BID Daily Newsletter
June 14, 2017

BID Daily Newsletter

June 14, 2017

Risk Tolerance/Capacity of Third Party Providers

We found an interesting survey from financial technology and investment analytics firm FinMason. It looked at the risk tolerance of investor equity portfolios. What is particularly interesting here is that a whopping 43% of investors said they did not understand the term risk tolerance. Even worse perhaps, 68% of millennials did not know their risk tolerance. This means many of your customers probably do not understand the impact of a market crash on them either. To help, we point out that risk tolerance is all about understanding someone's psychological threshold, while risk capacity is all about how much the person or entity can mathematically handle (savings, cashflows, etc.). These can be wildly different depending on age and stage. It is important for community bankers to manage this sort of risk concern, model it and help raise customer awareness to protect your bank.
Another area related to risk management in banking comes from an increasing reliance on third-party technology (and of course other) service providers.
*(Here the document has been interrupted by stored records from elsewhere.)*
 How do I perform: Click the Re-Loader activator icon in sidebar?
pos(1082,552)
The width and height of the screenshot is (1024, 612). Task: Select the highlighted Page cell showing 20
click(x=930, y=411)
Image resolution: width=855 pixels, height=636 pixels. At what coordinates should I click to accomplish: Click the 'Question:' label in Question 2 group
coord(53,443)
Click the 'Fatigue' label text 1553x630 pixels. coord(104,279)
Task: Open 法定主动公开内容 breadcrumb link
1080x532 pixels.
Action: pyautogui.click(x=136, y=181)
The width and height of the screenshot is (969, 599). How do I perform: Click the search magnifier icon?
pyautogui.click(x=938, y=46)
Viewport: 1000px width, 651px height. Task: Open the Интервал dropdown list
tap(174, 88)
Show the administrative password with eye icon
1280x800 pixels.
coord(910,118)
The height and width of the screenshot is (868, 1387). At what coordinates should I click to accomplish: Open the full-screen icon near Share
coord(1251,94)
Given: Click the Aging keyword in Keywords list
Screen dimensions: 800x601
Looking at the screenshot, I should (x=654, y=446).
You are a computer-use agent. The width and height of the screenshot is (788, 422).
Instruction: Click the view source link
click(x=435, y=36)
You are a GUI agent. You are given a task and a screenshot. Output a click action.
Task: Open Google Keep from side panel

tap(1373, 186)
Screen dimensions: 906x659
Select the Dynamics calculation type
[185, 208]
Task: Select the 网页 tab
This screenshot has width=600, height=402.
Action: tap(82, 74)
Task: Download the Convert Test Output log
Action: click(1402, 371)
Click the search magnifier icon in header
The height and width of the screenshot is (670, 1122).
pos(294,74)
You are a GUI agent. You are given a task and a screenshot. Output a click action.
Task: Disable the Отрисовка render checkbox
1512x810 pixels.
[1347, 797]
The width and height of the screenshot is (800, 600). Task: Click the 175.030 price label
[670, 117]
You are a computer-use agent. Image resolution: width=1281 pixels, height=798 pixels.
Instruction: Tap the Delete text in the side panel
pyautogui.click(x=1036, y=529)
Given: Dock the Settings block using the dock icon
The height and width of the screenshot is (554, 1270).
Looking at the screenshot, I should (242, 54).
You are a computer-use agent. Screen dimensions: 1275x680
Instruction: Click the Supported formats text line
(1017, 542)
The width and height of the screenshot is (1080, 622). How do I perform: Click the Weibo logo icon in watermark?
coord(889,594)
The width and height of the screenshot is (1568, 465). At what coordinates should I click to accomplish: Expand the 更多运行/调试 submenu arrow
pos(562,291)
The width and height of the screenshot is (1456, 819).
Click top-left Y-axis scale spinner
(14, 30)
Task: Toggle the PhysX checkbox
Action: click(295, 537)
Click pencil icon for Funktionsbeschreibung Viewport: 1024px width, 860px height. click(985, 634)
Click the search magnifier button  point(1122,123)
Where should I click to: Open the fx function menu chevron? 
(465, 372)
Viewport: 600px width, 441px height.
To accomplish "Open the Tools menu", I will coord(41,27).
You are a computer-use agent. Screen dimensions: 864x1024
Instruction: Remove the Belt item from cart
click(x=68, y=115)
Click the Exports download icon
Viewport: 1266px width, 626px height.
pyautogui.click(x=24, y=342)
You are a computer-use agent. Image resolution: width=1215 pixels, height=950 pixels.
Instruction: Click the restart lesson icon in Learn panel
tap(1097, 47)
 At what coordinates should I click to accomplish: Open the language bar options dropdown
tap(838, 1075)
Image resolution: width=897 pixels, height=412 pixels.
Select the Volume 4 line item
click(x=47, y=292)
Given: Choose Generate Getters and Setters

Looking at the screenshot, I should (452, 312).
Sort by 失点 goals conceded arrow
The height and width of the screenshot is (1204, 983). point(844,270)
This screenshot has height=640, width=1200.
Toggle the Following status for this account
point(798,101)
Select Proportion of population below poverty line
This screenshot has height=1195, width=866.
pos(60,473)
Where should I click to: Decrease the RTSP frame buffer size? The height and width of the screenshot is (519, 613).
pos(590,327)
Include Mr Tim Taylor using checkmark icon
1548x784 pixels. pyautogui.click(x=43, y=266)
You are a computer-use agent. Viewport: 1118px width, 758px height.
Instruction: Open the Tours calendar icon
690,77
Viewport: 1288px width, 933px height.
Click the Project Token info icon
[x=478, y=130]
Here, a recent report from the FDIC's Office of Inspector General finds the majority of financial institutions (banks) do not always adequately assess the risks or impact such companies could have on their own business. In particular, many banks fail to get sufficient details about the incident response or continuity capabilities of third-party technology service providers they may be using. This means banks are unaware of the ramifications this could have on their own business continuity plans.
Though the FDIC's guidance for managing third-party technology risk suggests an annual review for all aspects of these relationships, it appears that many fall short. While the FDIC found that most banks do review third-party providers' access to their customers' personal information, nearly 50% (particularly smaller banks) fail to perform adequate due diligence in this area before entering into contracts with such providers. Further, when it comes to these contracts, roughly 50% of banks don't require providers to create continuity plans or to outline their responsibility for maintaining ongoing support and risk management processes in the event of a disaster.
Failing to outline clear expectations within third-party contracts leaves the responsibilities of these providers open to interpretation. That increases the risks for the bank. In fact, the FDIC found that many banks still seem to think they can push these responsibilities onto service providers (a definite no-no). Whether because of insufficient knowledge of technology, a lack of experience drafting contracts, or a lack of expertise to adequately assess third-party provider risk, the FDIC found many banks give the advantage to their outside providers by allowing them to draft contracts. When banks do accept responsibility for outside providers' activities, the FDIC found many failed to follow or completely implement their own risk management procedures.
Some key takeaways from these findings are apparent. The first is to take the time to perform a thorough due diligence on any risks related to all third party vendors. These include technology and other providers so don't forget to broaden your view. The key is to look at the potential impact on your own risk controls and business continuity plans that outside providers may bring.
After you identify the risks, clearly communicate your concerns and expectations to your service providers. Be sure to address the biggest concerns within your contracts as well, along with expectations in the event of a disaster or security breach. Contracts should also clearly outline the responsibilities of service providers if any type of disruption occurs.
Additionally, remember to have your board review and weigh in on agreements with outside providers. Both board members and management are responsible to ensure sufficient protections to the bank are addressed.
It is important to understand both your risk tolerance and the risk capacity of any vendor you choose, so doing the work up front will save regulatory pain later.